Le développement durable exige de combiner les divers modes de transport afin de parvenir à une meilleure fluidité de nos villes et de nos campagnes. Loin de bâtir nos sociétés autour de la voiture comme dans le passé, le véhicule à moteur n'en demeure pas moins un vecteur essentiel de cette mobilité intelligente et durable que nous appelons de nos vœux. Cette concrétisation passe par le concept de véhicules intelligents et durables, il repose sur un triptyque: un véhicule plus sûr, un véhicule plus propre, un véhicule plus intelligent. Au-delà de cette déclaration de principe, l'Europe doit accompagner concrètement cette action par des directives et des politiques qui, à terme, intègrent tous les organes électroniques, nomades ou non, permettant le contrôle des processus et les pilotages des véhicules dans le respect d'une plus grande sécurité, d'une plus grande propreté au regard de la diminution des rejets de CO2 et des particules.
Dans cet esprit, il faut inciter les constructeurs automobiles, Monsieur le Commissaire, à penser d'ores et déjà à l'intégration de l'ensemble de ces dispositifs électroniques dans la conception des nouveaux véhicules, non seulement pour une plus grande efficience, pour un plus grand confort de conduite, mais aussi, par cette volumétrie, d'en diminuer les coûts, la fabrication et l'installation.

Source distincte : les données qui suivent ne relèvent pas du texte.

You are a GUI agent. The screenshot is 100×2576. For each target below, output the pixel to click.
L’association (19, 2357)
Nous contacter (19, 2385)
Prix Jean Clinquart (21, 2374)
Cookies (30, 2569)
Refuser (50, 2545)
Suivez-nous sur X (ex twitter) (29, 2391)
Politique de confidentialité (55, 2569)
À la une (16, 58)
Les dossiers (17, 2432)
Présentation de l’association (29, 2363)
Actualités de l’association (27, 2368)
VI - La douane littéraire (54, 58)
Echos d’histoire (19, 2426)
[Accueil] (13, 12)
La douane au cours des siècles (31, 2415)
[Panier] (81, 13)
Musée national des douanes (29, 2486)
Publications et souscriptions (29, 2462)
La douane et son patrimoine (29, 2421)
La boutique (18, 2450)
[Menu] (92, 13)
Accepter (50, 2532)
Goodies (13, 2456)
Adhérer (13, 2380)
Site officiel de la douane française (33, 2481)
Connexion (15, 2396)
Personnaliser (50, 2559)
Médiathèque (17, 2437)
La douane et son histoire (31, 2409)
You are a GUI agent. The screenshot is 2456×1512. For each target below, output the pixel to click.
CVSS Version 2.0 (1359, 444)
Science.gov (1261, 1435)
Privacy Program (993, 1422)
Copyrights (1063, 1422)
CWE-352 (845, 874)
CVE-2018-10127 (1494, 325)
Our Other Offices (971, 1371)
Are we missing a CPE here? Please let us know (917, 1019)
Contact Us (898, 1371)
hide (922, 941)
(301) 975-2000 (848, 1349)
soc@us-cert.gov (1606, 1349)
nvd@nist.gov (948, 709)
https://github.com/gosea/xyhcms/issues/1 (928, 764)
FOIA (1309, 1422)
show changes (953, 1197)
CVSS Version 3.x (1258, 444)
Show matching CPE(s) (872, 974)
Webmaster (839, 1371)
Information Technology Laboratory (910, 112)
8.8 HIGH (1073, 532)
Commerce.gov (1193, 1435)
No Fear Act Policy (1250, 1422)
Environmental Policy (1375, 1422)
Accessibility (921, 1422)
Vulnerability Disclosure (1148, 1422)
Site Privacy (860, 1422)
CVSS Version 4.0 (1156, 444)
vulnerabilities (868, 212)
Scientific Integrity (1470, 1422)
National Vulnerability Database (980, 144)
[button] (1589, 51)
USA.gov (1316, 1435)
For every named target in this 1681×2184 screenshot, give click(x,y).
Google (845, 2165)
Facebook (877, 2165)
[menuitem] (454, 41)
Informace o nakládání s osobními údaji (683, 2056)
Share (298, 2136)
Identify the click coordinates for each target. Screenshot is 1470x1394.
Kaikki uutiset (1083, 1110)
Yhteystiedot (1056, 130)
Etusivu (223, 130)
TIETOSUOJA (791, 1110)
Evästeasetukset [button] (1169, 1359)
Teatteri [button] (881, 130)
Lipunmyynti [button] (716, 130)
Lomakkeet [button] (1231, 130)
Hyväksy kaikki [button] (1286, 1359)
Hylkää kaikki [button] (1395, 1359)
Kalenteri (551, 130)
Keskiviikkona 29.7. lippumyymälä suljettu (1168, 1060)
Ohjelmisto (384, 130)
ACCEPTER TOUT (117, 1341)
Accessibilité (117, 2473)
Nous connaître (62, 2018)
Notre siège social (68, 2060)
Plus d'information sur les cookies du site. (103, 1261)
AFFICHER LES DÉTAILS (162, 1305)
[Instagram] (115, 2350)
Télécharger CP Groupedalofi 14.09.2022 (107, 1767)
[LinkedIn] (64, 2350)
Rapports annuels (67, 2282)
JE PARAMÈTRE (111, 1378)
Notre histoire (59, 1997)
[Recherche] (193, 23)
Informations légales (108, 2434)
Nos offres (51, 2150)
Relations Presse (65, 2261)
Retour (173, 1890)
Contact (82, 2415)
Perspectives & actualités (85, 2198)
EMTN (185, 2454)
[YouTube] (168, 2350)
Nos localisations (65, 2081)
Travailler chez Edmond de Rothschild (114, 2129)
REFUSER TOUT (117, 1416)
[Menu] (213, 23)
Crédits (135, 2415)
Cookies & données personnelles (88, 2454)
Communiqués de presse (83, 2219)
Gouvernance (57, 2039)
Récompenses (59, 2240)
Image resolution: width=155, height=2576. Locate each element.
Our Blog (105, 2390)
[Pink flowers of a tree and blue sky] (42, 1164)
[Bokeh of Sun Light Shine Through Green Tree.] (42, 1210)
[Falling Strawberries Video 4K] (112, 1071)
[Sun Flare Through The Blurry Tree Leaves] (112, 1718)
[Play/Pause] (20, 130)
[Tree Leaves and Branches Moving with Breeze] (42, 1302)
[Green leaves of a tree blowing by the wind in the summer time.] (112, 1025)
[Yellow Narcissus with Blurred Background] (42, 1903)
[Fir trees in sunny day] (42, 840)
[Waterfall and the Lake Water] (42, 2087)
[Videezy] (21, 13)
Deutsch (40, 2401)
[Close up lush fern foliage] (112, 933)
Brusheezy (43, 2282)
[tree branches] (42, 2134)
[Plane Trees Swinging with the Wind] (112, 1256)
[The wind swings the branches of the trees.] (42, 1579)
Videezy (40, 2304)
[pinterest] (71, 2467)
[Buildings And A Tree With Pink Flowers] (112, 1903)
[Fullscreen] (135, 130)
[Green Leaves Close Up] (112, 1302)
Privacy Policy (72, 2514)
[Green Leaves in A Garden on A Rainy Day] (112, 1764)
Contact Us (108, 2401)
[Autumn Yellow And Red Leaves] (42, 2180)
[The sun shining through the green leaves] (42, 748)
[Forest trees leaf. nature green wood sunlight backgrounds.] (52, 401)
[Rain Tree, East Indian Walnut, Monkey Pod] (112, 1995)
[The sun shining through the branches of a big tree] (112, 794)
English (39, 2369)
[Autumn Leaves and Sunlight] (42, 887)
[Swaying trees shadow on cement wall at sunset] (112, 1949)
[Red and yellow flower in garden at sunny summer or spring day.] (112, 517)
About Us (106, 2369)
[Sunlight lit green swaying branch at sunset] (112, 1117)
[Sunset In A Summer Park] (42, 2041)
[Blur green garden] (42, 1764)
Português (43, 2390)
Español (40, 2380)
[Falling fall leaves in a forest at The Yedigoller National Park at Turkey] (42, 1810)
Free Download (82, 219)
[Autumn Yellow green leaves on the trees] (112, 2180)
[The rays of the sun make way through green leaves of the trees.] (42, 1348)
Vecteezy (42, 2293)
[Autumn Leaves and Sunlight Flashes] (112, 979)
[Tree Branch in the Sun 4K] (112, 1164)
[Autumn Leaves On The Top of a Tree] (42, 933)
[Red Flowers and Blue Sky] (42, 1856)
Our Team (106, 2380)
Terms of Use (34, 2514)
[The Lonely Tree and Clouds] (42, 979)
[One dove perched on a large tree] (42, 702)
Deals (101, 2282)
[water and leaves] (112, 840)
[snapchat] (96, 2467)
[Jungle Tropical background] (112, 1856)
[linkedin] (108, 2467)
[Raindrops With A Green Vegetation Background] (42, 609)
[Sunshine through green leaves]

Si l'on désire s'insérer dans une mobilité durable, encore faut-il élargir le champ d'application de ces politiques. Les axes de recherche, les innovations doivent permettre notamment d'inscrire ces recherches pour générer à terme la route intelligente, renforçant la sécurité, gérant les dépenses énergétiques, utilisant le dialogue entre véhicules, fluidifiant le trafic. L'Union européenne souhaite promouvoir la société et la connaissance du savoir et du développement durable. Ces initiatives doivent prendre toute leur place dans ce cadre.
Je voudrais, en conclusion, revenir sur l'impérieuse nécessité d'une réelle ambition en fixant des perspectives ambitieuses et en créant en Europe les conditions de la croissance et du progrès. En écho au rapport de notre collègue Zita Gurmai, le Parlement européen est convaincu que la Commission, Monsieur le Commissaire, répondra à cette attente et à ces exigences en fixant une nouvelle frontière pour le véhicule intelligent européen en donnant enfin les moyens financiers à cette ambition.